Are you sure that no conflicts prevented updating from going smoothly? How are you building (srcdir ==/!= objdir)?

-Chris

/Users/bocchino/llvm-checkin/src/include/llvm/IntrinsicInst.h: In static member function 'static bool llvm::DbgInfoIntrinsic::classof(const llvm::IntrinsicInst*)':
/Users/bocchino/llvm-checkin/src/include/llvm/IntrinsicInst.h:77: error: 'dbg_declare' is not a member of 'llvm::Intrinsic'
/Users/bocchino/llvm-checkin/src/include/llvm/IntrinsicInst.h: In static member function 'static bool llvm::DbgDeclareInst::classof(const llvm::IntrinsicInst*)':
/Users/bocchino/llvm-checkin/src/include/llvm/IntrinsicInst.h:172: error: 'dbg_declare' is not a member of 'llvm::Intrinsic'
make[1]: *** [/Users/bocchino/llvm-checkin/obj/lib/VMCore/Debug/Function.o] Error 1

Rob

Robert L. Bocchino Jr.
Ph.D. Student, Computer Science
University of Illinois, Urbana-Champaign

-Chris

I did a utils/cvsupdate, and there are no conflicts. srcdir != objdir. This is on persephone.

Are you not getting this error? Perhaps I should check out a fresh tree and try to compile it?

Rob

I did a utils/cvsupdate, and there are no conflicts. srcdir != objdir. This is on persephone.

Are you not getting this error? Perhaps I should check out a fresh tree and try to compile it?

Nope, I don't think anyone else is getting this error. If you could try a fresh build that would be great, I'll fire off an objdir != srcdir build to see if that is it.

Thanks Rob,

-Chris

OK, when I copy $(SRCDIR)/include/llvm/Intrinsics.gen to $(OBJDIR)/include/llvm/ by hand after building (and failing) once, the build succeeds. This is definitely a makefile bug.

Rob

OK, when I copy $(SRCDIR)/include/llvm/Intrinsics.gen to $(OBJDIR)/include/llvm/ by hand after building (and failing) once, the build succeeds. This is definitely a makefile bug.

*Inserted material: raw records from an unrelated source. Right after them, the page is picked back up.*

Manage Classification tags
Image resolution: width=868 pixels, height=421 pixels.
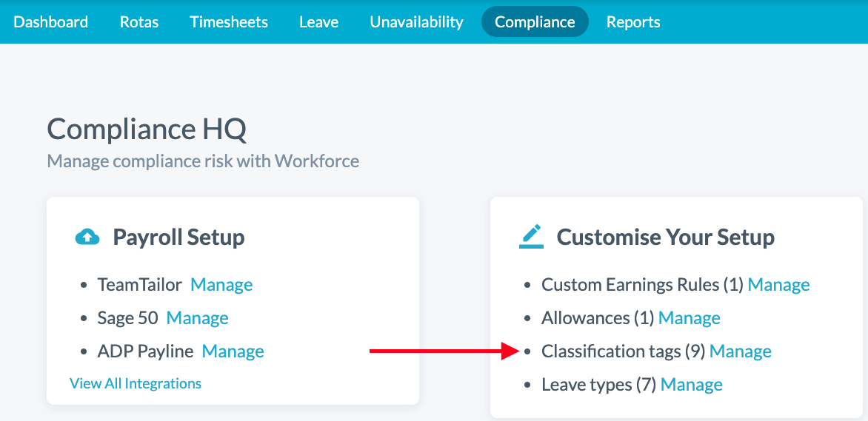[740, 351]
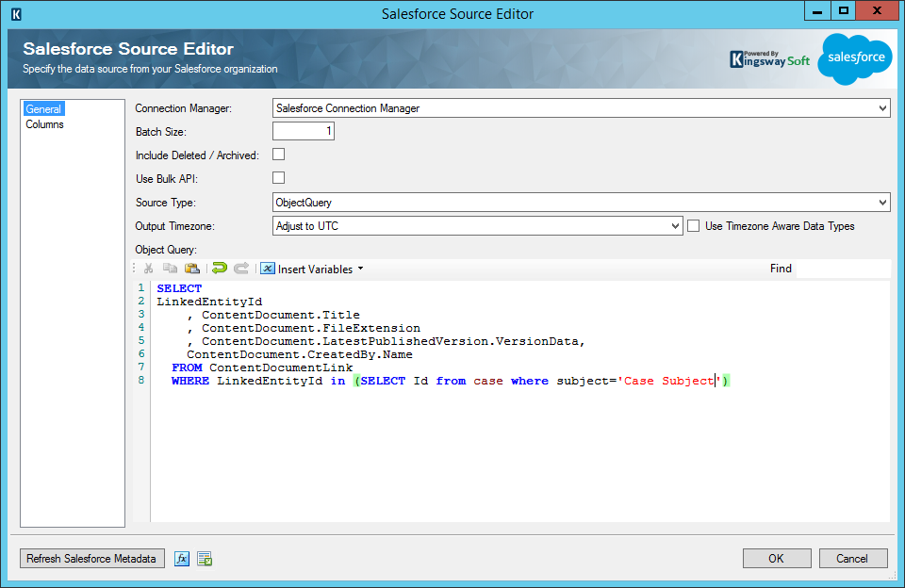This screenshot has width=905, height=588.
Task: Check the Use Bulk API option
Action: click(x=278, y=177)
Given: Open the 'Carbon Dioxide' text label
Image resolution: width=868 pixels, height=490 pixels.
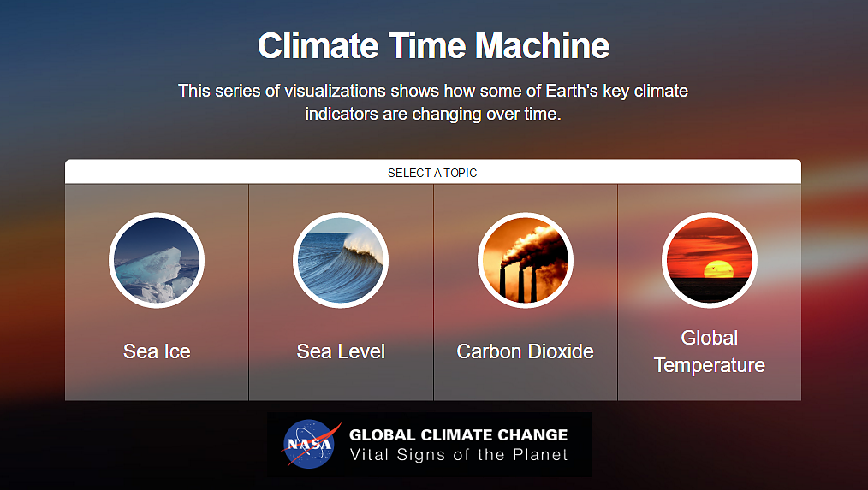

It looks like the problem also goes away if I just delete $(OBJDIR)/include/llvm/Intrinsics.gen (and then it doesn’t get regenerated there).

Rob

Robert L. Bocchino Jr.

Ph.D. Student, Computer Science

University of Illinois, Urbana-Champaign

Ah, ok. This sounds like a makefile-bug-that-has-already-been-fixed. In previous cvs versions we kept it in the srcdir, but lately have moved it to objdir. Because of how vpath stuff works (?) the wrong one is getting picked up.

Reid, does this sound right to you?

-Chris

I've done several CVS head builds today .. no problems on Linux.

Reid.

I’m guessing the problem occurred because I hadn’t updated in a while (maybe a couple of weeks?) and I had an old Intrinsics.gen file hanging around in my source directory that was getting picked up by the makefile for some reason. This is a bug, but maybe it’s harmless because there’s a onetime workaround (delete the file by hand) and it won’t be a problem for anyone checking out a fresh tree.

Rob

Yes, I remember fixing that problem.

Its not a bug, its just the way things are. By design, the source
directory's include files take precedence over the object directory's
include files. That is, on the command line we use:

-I$(LLVM_SRC_ROOT)/include -I$(LLVM_OBJ_ROOT)/include

Since you had something in the srcdir, that took precendence, even
thought it was building the new version into the objdir.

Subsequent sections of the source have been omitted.